_Your goal_:
Render the records from the line containing "Given: Click the" through the line containing "Looking at the" as a JSON list of strings, one string per line, with blank lines left out. Leave the pictures out of the answer.

_Provided material_:
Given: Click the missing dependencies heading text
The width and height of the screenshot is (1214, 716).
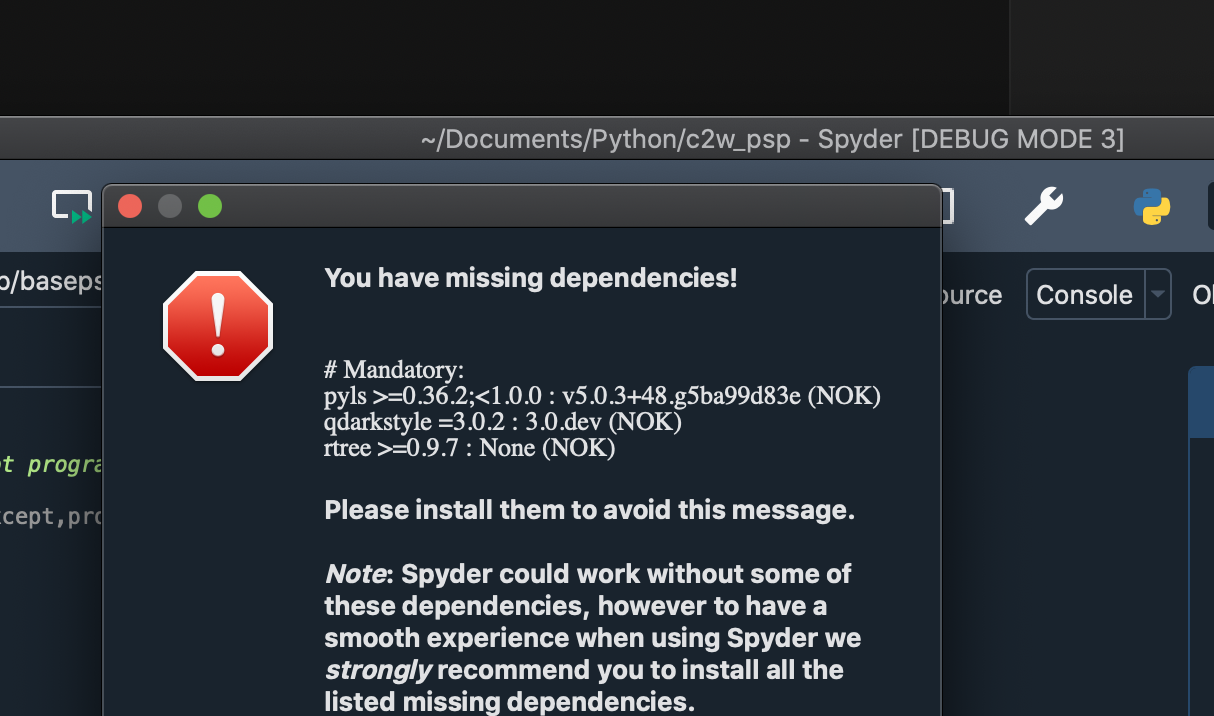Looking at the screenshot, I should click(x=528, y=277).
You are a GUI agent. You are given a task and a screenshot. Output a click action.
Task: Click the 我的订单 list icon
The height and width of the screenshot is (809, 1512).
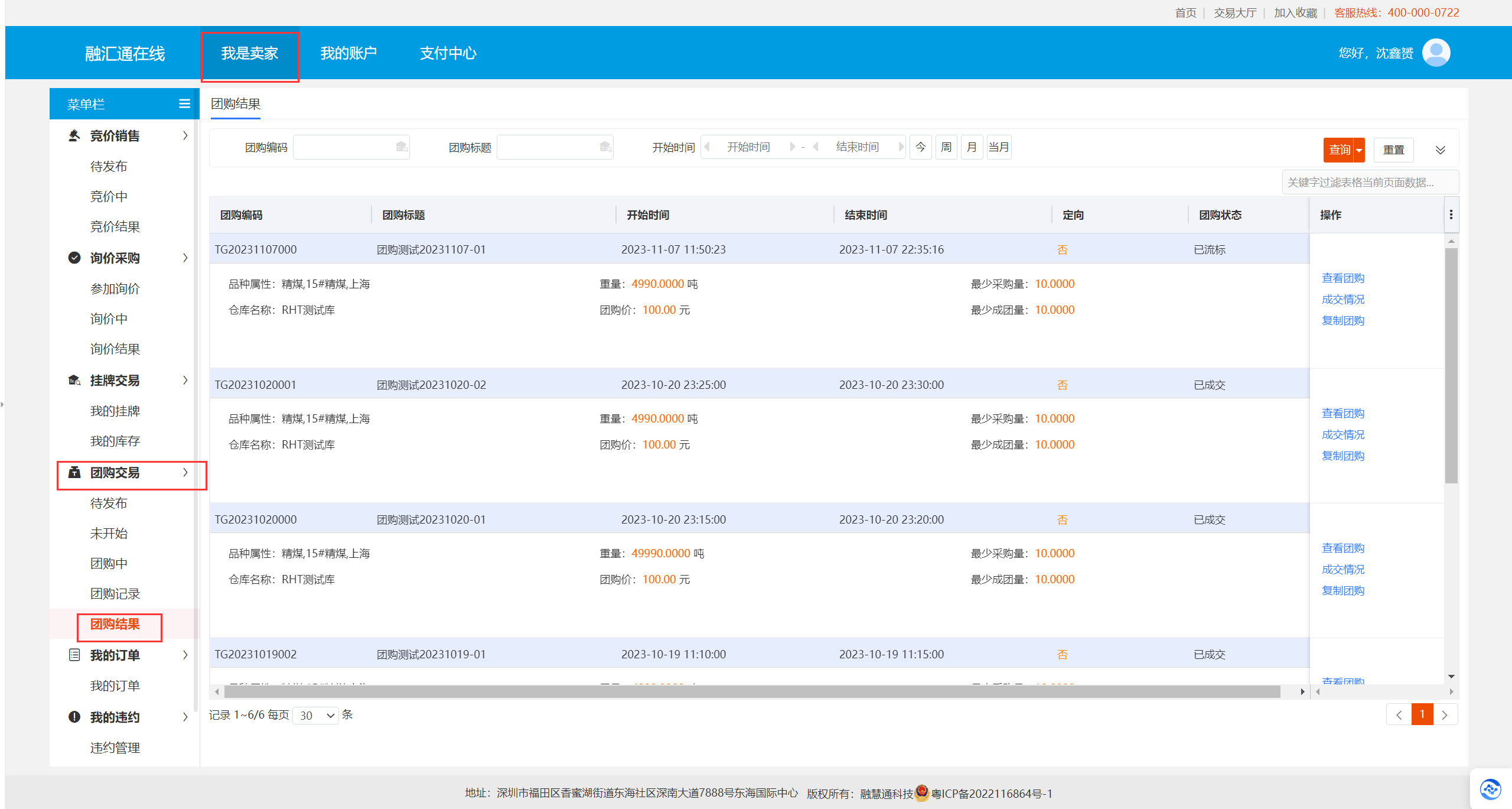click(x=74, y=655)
---
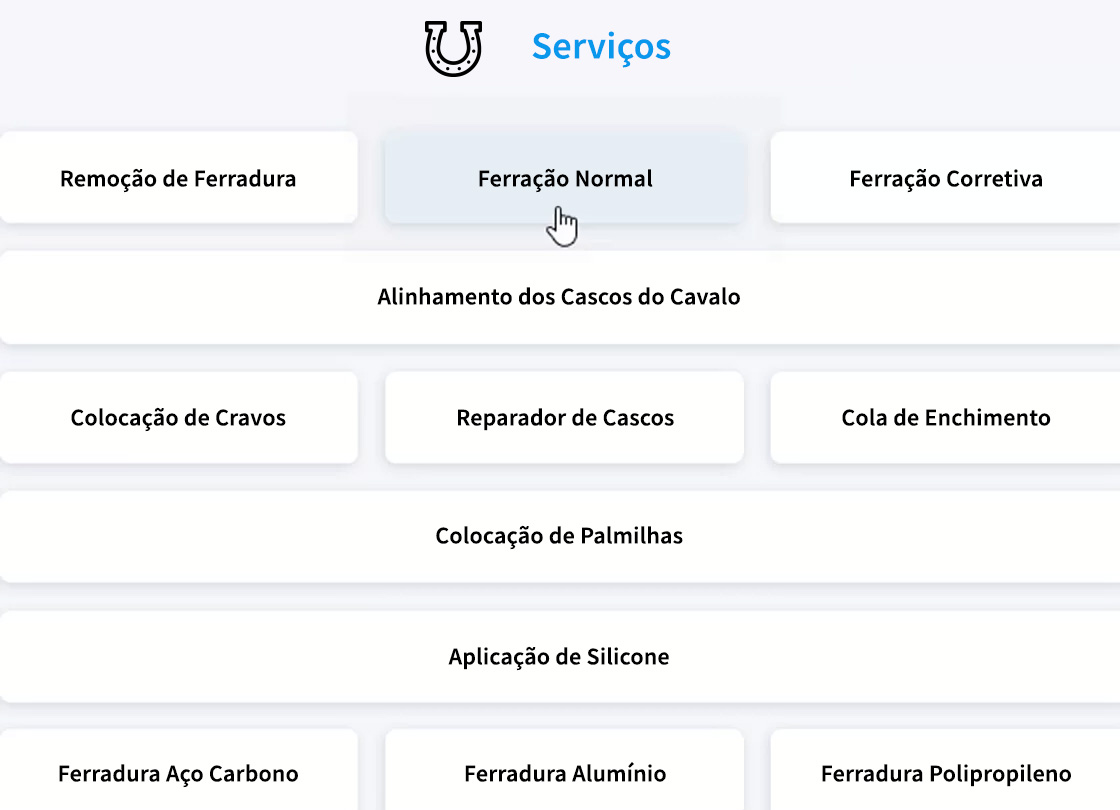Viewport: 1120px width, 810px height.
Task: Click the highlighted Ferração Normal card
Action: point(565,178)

_Output of the exercise_:
[
  "Given: Click the missing dependencies heading text",
  "The width and height of the screenshot is (1214, 716).",
  "Looking at the screenshot, I should click(x=528, y=277)."
]